# 提示された行
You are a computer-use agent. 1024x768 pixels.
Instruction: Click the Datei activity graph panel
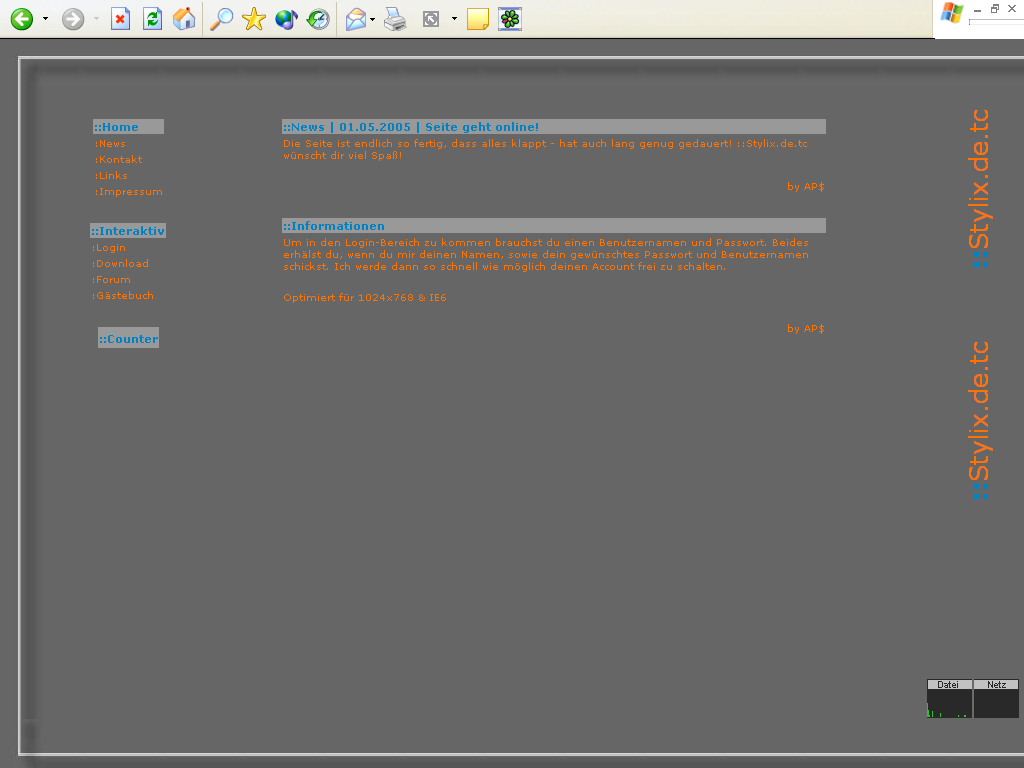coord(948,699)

* * *

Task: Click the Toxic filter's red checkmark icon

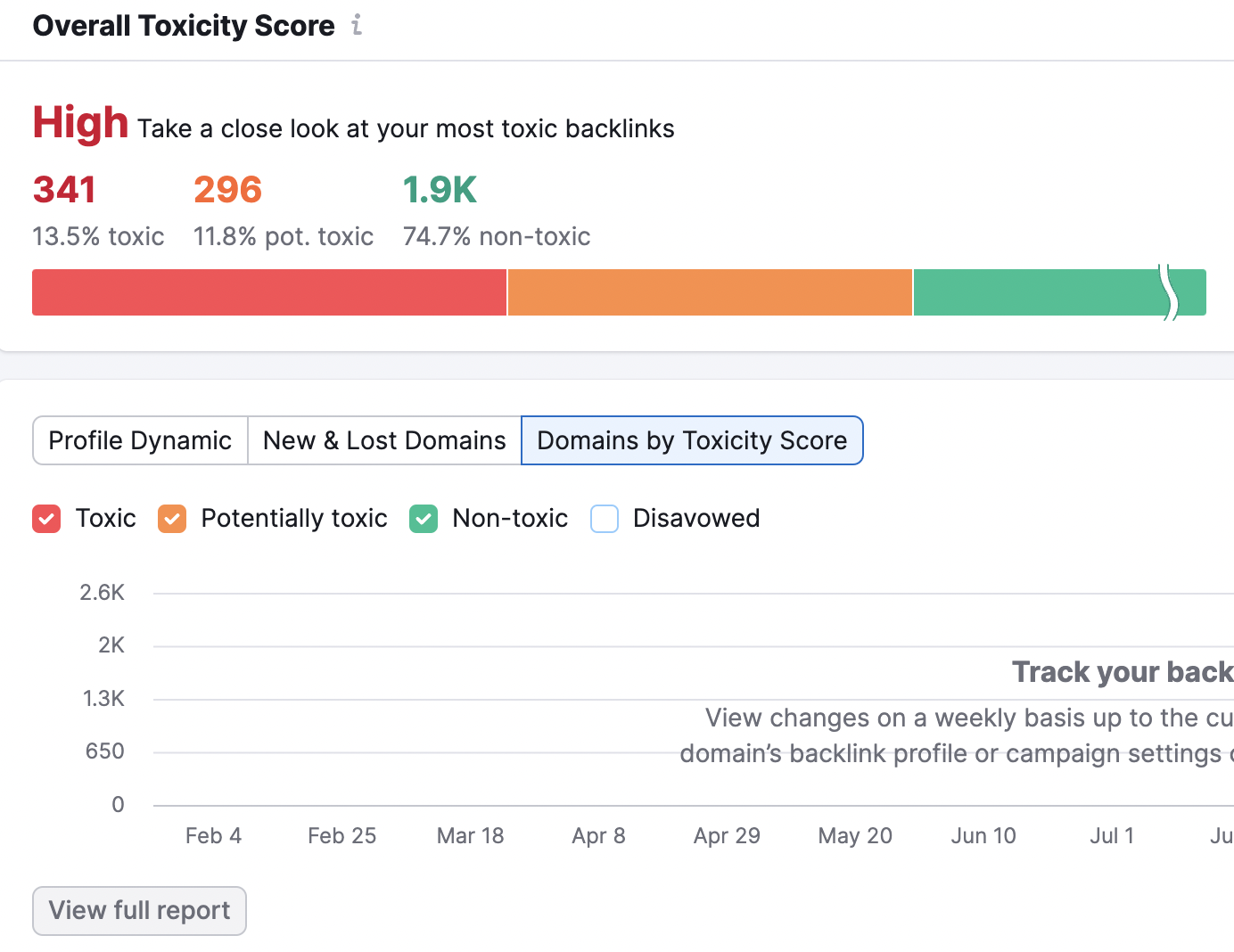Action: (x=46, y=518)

# 取り組む課題
「You are a computer-use」を含む行から「coord(948,699)」を含む行まで、両端も含めて一字も変えずにもう一度書き出すこと。画像は答えに含めないこと。

# 解答
You are a computer-use agent. 1024x768 pixels.
Instruction: Click the Datei activity graph panel
coord(948,699)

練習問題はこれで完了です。